Work request: Find every line in the data that contains the word "computer". Return each of those lines.

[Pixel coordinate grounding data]

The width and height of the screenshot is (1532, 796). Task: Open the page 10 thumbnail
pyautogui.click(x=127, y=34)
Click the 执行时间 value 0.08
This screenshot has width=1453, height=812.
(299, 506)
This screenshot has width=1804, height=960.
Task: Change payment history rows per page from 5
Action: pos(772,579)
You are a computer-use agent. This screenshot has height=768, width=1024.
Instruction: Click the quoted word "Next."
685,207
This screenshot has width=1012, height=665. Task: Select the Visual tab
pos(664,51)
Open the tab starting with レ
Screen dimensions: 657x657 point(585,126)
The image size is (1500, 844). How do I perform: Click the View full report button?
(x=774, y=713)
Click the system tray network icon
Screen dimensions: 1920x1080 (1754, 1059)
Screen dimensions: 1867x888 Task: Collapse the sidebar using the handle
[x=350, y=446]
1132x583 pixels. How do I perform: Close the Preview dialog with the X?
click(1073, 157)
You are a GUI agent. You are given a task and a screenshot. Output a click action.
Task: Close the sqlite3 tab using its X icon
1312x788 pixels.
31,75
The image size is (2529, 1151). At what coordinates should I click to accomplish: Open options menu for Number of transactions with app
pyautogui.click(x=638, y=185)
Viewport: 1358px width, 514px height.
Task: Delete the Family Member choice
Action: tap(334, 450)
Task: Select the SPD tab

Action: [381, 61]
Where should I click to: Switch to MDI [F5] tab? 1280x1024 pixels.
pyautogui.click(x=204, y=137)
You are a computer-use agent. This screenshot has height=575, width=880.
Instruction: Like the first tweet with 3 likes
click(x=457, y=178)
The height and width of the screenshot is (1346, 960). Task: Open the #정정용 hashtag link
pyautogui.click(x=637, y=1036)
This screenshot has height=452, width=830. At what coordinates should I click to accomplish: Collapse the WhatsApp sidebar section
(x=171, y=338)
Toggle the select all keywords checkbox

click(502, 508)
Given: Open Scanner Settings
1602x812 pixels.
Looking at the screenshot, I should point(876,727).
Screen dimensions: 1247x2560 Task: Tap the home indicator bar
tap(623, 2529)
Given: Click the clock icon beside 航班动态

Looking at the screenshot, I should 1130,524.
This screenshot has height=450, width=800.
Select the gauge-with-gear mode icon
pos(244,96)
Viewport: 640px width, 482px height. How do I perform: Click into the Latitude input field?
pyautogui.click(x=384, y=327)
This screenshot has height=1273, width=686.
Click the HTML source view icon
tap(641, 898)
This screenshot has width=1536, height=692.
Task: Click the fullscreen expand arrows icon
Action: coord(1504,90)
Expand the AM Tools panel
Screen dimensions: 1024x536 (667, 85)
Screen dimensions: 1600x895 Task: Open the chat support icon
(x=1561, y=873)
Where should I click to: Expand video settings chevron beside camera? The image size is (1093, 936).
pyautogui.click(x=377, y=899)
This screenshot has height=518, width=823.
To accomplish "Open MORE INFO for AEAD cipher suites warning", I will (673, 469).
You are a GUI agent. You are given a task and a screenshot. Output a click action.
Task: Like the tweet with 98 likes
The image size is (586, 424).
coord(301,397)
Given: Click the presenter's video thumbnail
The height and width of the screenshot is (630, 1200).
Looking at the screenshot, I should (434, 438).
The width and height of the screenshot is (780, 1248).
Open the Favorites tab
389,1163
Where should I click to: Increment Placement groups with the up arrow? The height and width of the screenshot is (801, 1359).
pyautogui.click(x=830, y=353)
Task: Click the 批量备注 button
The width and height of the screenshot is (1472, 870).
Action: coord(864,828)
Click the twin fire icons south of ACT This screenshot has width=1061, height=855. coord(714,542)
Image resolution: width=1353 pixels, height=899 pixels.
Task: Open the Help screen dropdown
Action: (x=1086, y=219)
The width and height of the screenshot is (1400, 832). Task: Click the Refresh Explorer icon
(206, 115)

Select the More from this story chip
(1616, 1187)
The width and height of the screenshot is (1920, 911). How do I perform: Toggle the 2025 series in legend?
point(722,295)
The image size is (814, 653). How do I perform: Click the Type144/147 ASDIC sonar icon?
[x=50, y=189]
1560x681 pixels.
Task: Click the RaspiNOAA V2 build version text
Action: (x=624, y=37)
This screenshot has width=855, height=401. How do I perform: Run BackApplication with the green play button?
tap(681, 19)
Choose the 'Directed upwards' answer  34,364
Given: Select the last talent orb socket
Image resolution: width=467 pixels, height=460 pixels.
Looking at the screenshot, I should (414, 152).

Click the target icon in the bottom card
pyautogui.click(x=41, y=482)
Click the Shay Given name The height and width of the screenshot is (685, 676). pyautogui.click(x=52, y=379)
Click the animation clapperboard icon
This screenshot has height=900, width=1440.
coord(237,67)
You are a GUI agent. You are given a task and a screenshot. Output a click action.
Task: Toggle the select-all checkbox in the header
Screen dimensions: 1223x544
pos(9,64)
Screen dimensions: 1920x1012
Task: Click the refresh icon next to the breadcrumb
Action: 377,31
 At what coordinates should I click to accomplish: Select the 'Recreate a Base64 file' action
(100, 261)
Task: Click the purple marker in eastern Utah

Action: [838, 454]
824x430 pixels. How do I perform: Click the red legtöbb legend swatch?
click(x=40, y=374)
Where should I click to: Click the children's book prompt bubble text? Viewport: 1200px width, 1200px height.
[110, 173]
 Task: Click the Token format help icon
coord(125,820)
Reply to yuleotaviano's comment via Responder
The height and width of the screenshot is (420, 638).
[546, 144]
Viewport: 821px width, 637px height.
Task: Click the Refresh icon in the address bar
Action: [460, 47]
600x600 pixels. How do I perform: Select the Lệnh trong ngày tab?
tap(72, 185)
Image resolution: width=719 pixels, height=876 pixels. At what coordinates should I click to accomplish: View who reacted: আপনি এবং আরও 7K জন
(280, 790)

The completed task:
You are a computer-use agent. This screenshot has height=768, width=1024.
You are a computer-use agent. This screenshot has height=575, width=880.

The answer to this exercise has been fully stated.